Homosexual sex, the issue that refuses to go away; an issue where competing views of Scripture, legal rights, communal responsibility and individual freedom collide head-on. The current controversy surrounding a UNC Christian a capella group’s decision to ask a member who publicly embraced homosexuality to leave the group has created major waves in the Chapel Hill area.  It is also the latest in an on-going series of events  highlighting the unique place of religious affiliation in American University life.

 

I’m interested in this story for a number of reasons:

1. I used to live 7 minutes from Chapel Hill, and spent time at the University.

2. I have friends and family (through marriage) who currently attend UNC.

3. From a conservative Christian’s viewpoint (and the viewpoint of many non-Christians) almost all American Universities slant liberal. However, UNC (on the whole) is notorious among North Carolinians and non-North Carolinians for the far-left positions that dominate much of the faculty. It will be interesting to see how the episode plays out.

4. I once flew through an application process for a job at a prestigious University, only to be asked some bizarre questions by an apparent practicing homosexual in the last stage of the interview process – questions that all seemed to imply I could not possibly be fair with practicing non-heterosexuals, because I had worked for the Billy Graham Evangelistic Association. It was weird, especially because in the previous round of the interview process the two people interviewing me, basically, just came out and said that my BGEA work experience with and for people from literally all over the globe made me by far the candidate with the most real world experience in dealing with diversity.

5. Pastor Greear (who wrote the article I am linking) has a huge ministry to students at UNC, NC-STATE, and DUKE. I’d say his church is hands down one of – if not the- most influential church among college students in the Raleigh-Durham area. His perspective is definitely not the accepted perspective of most policy makers at the colleges his congregation’s students come from.

6. My local FWB association has an official University approved collegiate ministry at our local University. CFWBC houses the ministry and provides some oversight. It’s important to see how UNC handles this and how the incident plays out in court – it would not surprise me if it heads that way.

- DATA RECORDS:
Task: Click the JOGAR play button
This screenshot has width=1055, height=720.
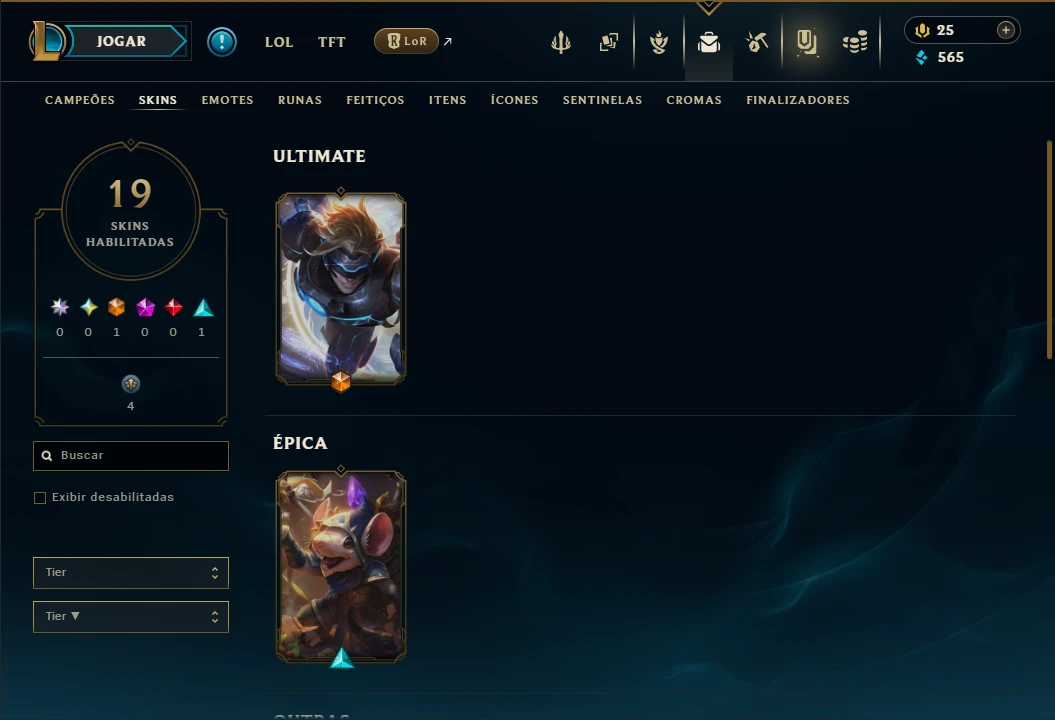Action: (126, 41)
==
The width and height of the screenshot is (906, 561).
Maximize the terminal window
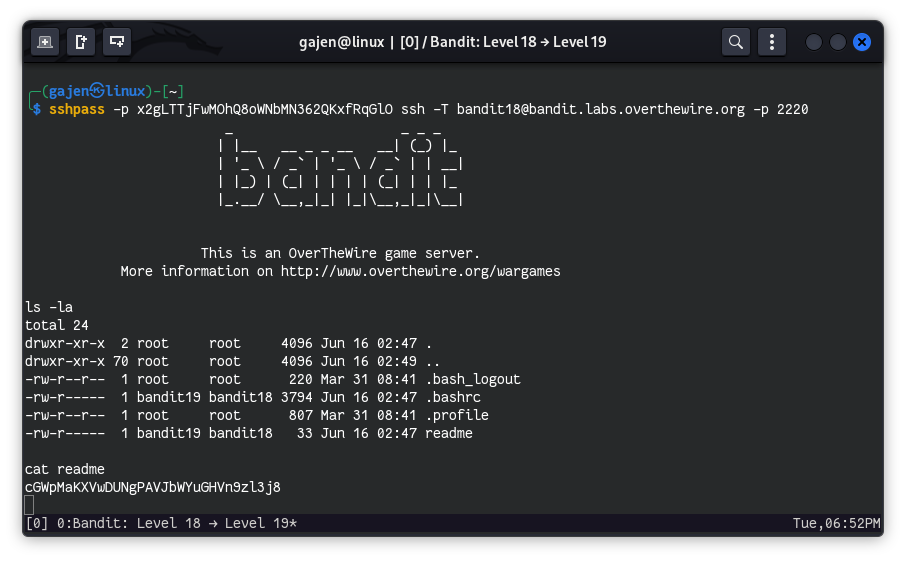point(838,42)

- WORK ORDER:
Can you write the next part of the blog post on the UNC a cappella group controversy, picking up right after its sixth numbered point?

- EXPECTED ANSWER:
7. Some of the most hate filled letters I’ve ever read – letters threatening to kill those who opposed them, letters threatening to take biological children away, letters threatening to make life a never ending hell- came from homosexual activists, and were directed toward a pastor- friend who peacefully and yet publicly dared to oppose the use of his local public school as an appropriate place for homosexual sex indoctrination.

8. In a year and a half of preaching 3 times a week, I ‘ve probably mentioned homosexuality twice- I have never given an entire sermon to the subject. Safe to say, I rarely discuss it. All though I would tend to agree with Pastor Greear, my problems and the problems of my congregation don’t revolve around this issue. I’ve personally got other issues in my life that regularly need addressing from God’s word and so does my church as a whole.

Let me add, I have friends who are practicing homosexuals…heck, when I worked for Books-A-Million, I was hired and then promoted by active homosexuals who knew my approach to sex was far different from theirs!  Some preachers talk about homosexual sex all the time, its easy to condemn because its not the issue most people where they pastor struggle with. 

Having said all that, this issue is not going away. It may not be a commonly discussed topic for me, but it is important to think thru the Bible’s presentation of sex in comparison and contrast with the emerging perspectives of the larger world we inhabit. (By the way, it’s amazing how often the new enlightened perspectives on sexuality actually turn out to be old perspectives that devastated individuals and communities that embraced them.)